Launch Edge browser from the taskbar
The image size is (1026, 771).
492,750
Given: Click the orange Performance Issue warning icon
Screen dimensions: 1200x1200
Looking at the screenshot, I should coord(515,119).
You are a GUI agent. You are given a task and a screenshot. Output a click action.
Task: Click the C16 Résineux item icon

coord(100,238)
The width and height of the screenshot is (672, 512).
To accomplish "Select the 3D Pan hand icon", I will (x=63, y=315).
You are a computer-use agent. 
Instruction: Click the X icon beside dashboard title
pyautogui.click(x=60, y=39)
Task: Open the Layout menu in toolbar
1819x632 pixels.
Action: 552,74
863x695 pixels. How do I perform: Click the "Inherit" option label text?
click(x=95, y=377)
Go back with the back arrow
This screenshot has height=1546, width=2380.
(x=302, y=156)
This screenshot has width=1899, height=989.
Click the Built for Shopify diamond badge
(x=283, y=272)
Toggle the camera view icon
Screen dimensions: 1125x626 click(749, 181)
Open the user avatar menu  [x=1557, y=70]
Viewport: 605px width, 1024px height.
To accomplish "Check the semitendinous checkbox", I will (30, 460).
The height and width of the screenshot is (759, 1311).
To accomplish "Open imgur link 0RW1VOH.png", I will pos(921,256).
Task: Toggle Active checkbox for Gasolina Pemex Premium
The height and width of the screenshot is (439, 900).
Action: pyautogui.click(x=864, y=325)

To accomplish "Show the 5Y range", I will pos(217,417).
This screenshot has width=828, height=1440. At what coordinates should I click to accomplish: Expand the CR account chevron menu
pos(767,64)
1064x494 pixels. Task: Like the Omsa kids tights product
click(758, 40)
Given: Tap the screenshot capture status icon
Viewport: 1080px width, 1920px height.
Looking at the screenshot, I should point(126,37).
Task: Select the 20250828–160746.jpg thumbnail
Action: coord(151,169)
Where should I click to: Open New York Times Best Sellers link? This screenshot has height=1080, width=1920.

■ ■ ■ ■ ■ ■ ■

§ DESCRIPTION OF THE TASK: Could you lay out the stretch from the line containing "This screenshot has width=1899, height=989." through the last of the rows as a JSON list of strings, with one string per line and blank lines omitted?

§ ANSWER TO THIS TASK:
[
  "This screenshot has width=1899, height=989.",
  "Click the Built for Shopify diamond badge",
  "(x=283, y=272)",
  "Toggle the camera view icon",
  "Screen dimensions: 1125x626 click(749, 181)",
  "Open the user avatar menu  [x=1557, y=70]",
  "Viewport: 605px width, 1024px height.",
  "To accomplish \"Check the semitendinous checkbox\", I will (30, 460).",
  "The height and width of the screenshot is (759, 1311).",
  "To accomplish \"Open imgur link 0RW1VOH.png\", I will pos(921,256).",
  "Task: Toggle Active checkbox for Gasolina Pemex Premium",
  "The height and width of the screenshot is (439, 900).",
  "Action: pyautogui.click(x=864, y=325)",
  "To accomplish \"Show the 5Y range\", I will pos(217,417).",
  "This screenshot has width=828, height=1440. At what coordinates should I click to accomplish: Expand the CR account chevron menu",
  "pos(767,64)",
  "1064x494 pixels. Task: Like the Omsa kids tights product",
  "click(758, 40)",
  "Given: Tap the screenshot capture status icon",
  "Viewport: 1080px width, 1920px height.",
  "Looking at the screenshot, I should point(126,37).",
  "Task: Select the 20250828–160746.jpg thumbnail",
  "Action: coord(151,169)",
  "Where should I click to: Open New York Times Best Sellers link? This screenshot has height=1080, width=1920."
]